→ MATERIAL PROVIDED
— begin —

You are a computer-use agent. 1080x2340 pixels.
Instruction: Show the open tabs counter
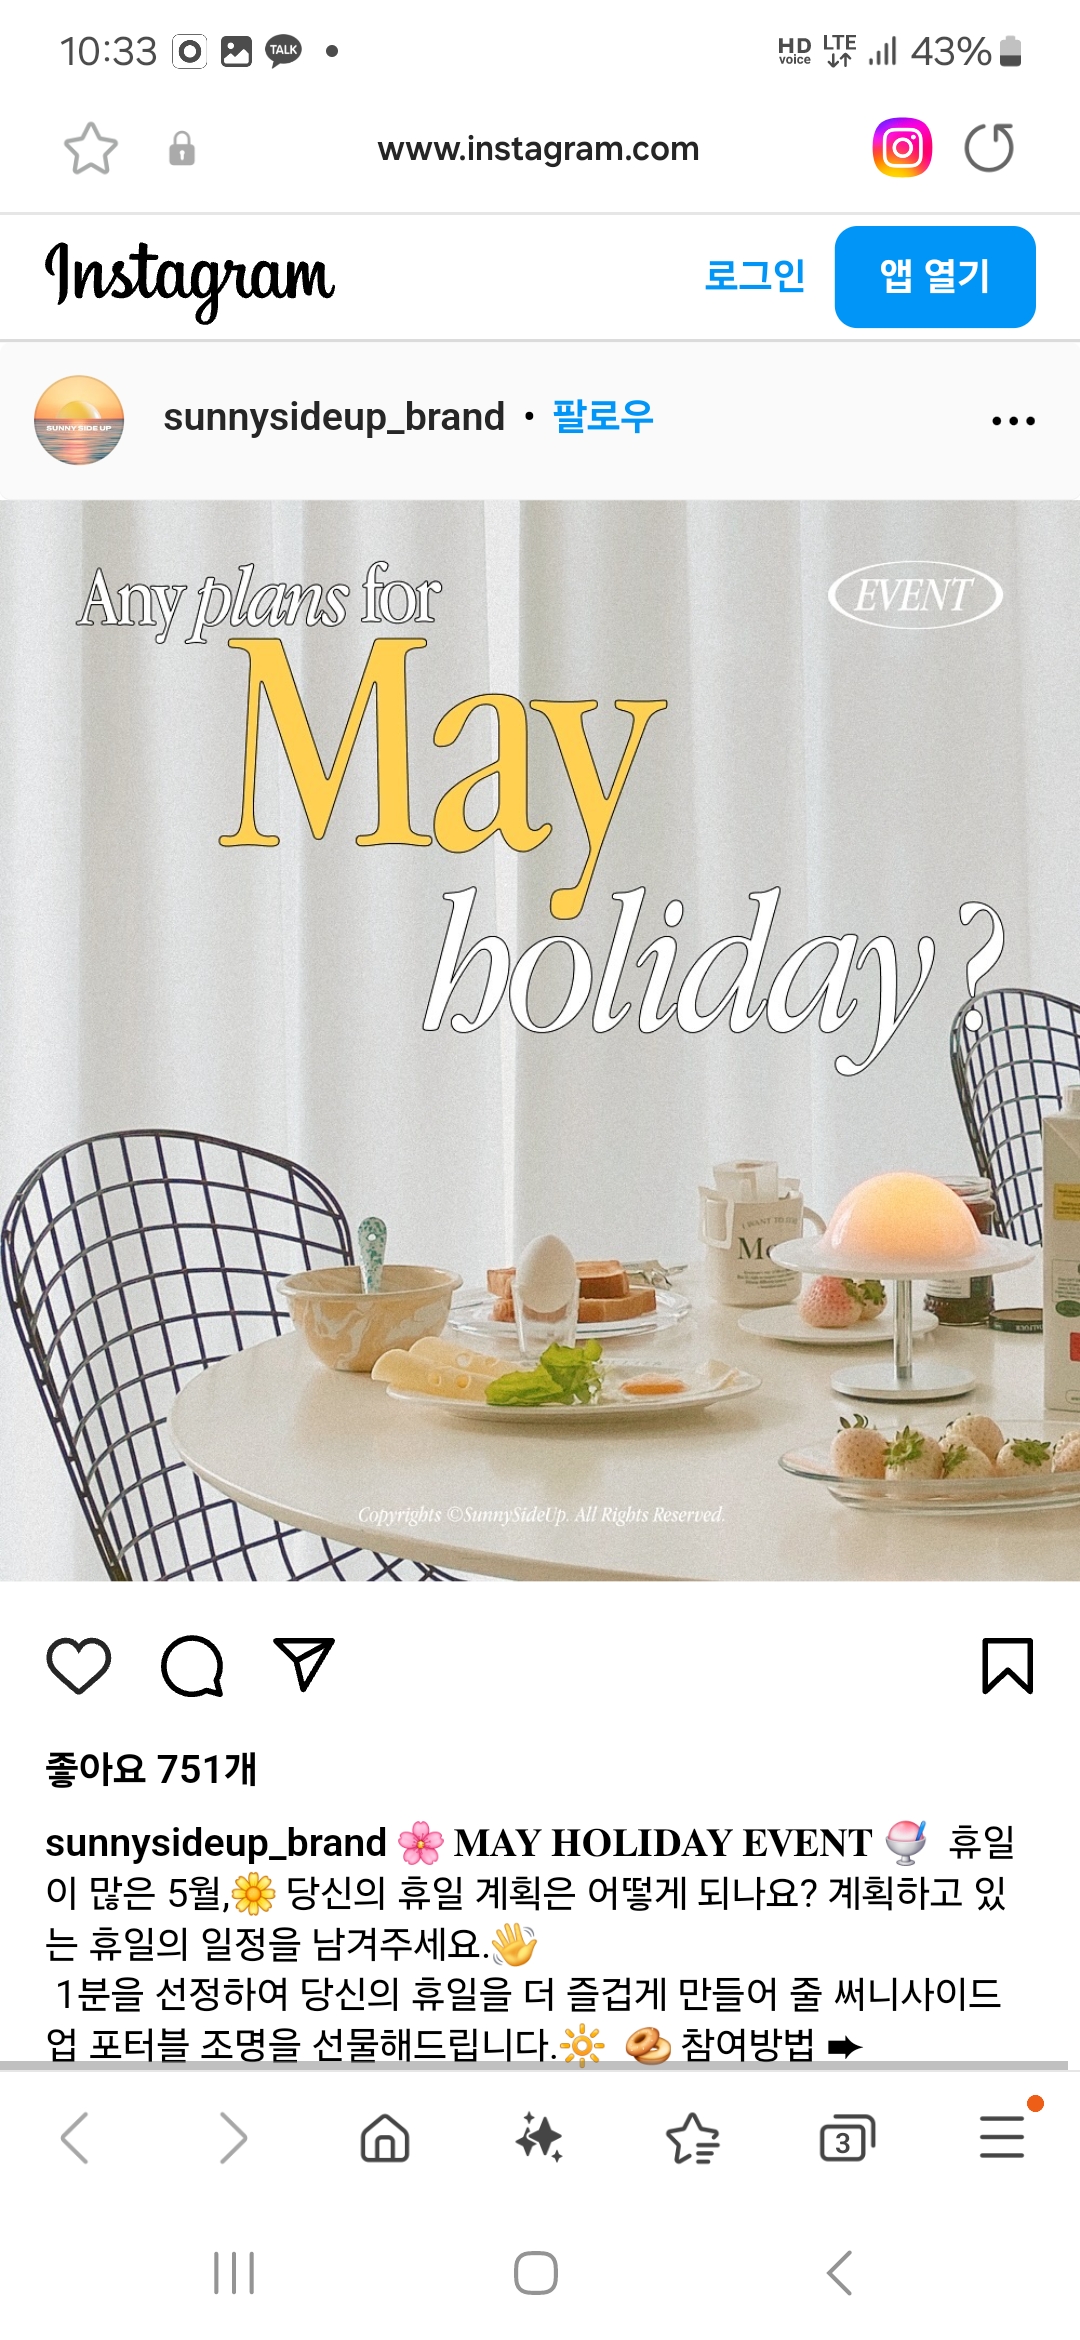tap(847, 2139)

— end —
— begin —

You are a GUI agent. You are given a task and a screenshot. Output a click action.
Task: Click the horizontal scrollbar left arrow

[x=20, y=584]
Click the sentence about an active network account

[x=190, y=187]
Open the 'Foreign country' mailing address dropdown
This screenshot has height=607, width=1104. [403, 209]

— end —

→ WORK TO BE COMPLETED
Copy out the lines of the listing that begin at the line containing "You are a GUI" and end with the line containing "This screenshot has", keeping every character as it is.

→ RESULT OF THE TASK
You are a GUI agent. You are given a task and a screenshot. Output a click action.
Task: Click the horizontal scrollbar left arrow

[x=20, y=584]
Click the sentence about an active network account

[x=190, y=187]
Open the 'Foreign country' mailing address dropdown
This screenshot has height=607, width=1104. [403, 209]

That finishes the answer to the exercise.